Acostumbra la opinión pública (o al menos la mayoría de la opinión publicada) a cebarse con los temas estrella de cada corta temporada, es posible que cuando estas líneas aparezcan tengamos entre manos otros asuntos, igual de aburridos y previsibles, que parecerán rabiosamente novedosos para un público más acostumbrado a consumir noticias que a analizar y contrastar las informaciones.
No obstante la efímera vida de las noticias, nadie podrá negarnos que la saga sobre el dudoso máster universitario de Cristina Cifuentes representa, junto a una pequeña sustracción en un supermercado por valor de 40 €, efectuada en 2011 y difundida ahora por los suyos como fuego amigo para forzarla a dimitir, el culebrón de más éxito en los últimos meses. A estas alturas pocos detalles quedan por ser del dominio público; todo el mundo está al tanto de los procedimientos académicos, del funcionamiento de los tribunales examinadores, de la informatización de las notas, etc. Ha sido tan demoledora la reacción de las redes sociales que muchos otros cargos públicos se han apresurado a borrar de sus perfiles y biografías alguna carrera que no llegaron a terminar y más de un título añadido para adornar su currículo.
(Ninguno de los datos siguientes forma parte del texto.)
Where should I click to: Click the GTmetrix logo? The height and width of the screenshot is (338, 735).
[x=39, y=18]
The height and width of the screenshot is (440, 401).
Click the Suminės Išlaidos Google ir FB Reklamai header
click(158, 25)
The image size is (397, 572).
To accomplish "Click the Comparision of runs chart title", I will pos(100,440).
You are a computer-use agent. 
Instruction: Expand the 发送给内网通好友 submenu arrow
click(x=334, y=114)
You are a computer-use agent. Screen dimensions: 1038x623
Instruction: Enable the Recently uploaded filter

Por supuesto que mentir en el perfil profesional está mal, y que falsificar titulaciones oficiales está peor y encima es delito. Tampoco vamos a defender que quien no lo necesite para comer robe en grandes almacenes. Eso es evidente y en otros países provoca la dimisión inmediata de cualquier cargo oficial. Pero estamos hablando de España, donde estos mismos políticos (u otros muchos de sus respectivos partidos) se han visto salpicados por casos de corrupción, tráfico de influencias o malversación de caudales públicos, sin que dichos escándalos hayan levantado la polvareda ocasionada por el máster falso y el pequeño hurto de la presidenta madrileña.
Otro aspecto, en el que tampoco nos hemos parado a reflexionar mucho, es el del excesivo valor social que le otorgamos a los diplomas universitarios en nuestros tiempos. Si en otras épocas eran los títulos nobiliarios los que se citaban en las presentaciones, y hasta se mostraban en las fachadas de los palacios, hoy su lugar lo ocupan las titulaciones. Y no solo en el campo profesional (donde sería relativamente comprensible) sino en la vida común y, mucho más todavía, en la política.
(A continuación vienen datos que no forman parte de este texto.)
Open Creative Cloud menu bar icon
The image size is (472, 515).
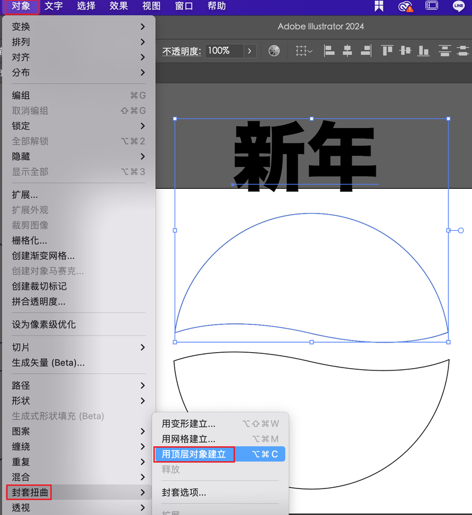coord(405,6)

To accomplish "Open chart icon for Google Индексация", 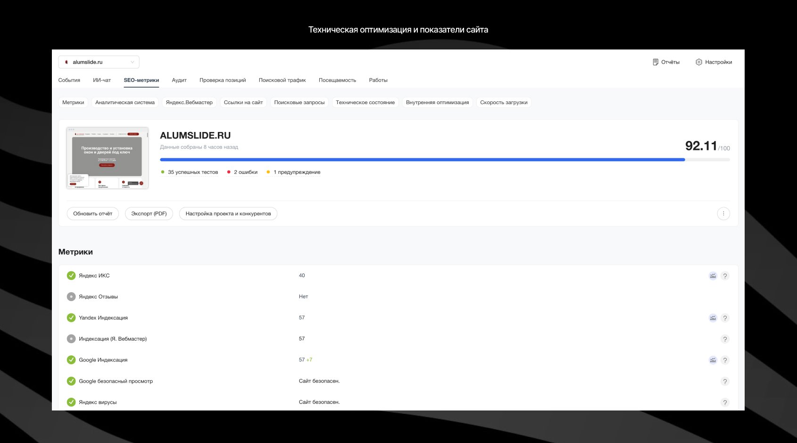I will point(713,360).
Resulta curioso que las carreras pesen más que la experiencia, la honradez o la generosidad a la hora de proponer o votar a un candidato para cualquier cargo político. Pase que un responsable de finanzas necesite dominar las ciencias económicas o que en una consejería de sanidad vaya mejor un buen médico. Pero de ahí a esa ostentación rimbombante de diplomaturas va un abismo.
La verdadera sabiduría y la capacidad de trabajar por el bien común no las dan con un máster, por muy cotizados que estén los de Oxford o Harvard. Nuestra historia nos ofrece ejemplos muy prácticos, pues a pesar de que Federica Montseny o Joan Peiró (por poner un par de ejemplos) no tuvieran las carreras hoy consideradas imprescindibles para ocupar los ministerios de Sanidad o Industria, lo cierto es que supieron rodearse de buenos equipos y lograr excelentes resultados en los pocos meses que permanecieron en los cargos. Y encima no se llevaron un duro.
Parece que esta titulitis aguda que nos aqueja nos induce a condenar con más indignación el hecho de que nos mientan sobre las notas en los exámenes que la práctica de robarnos derechos y recursos.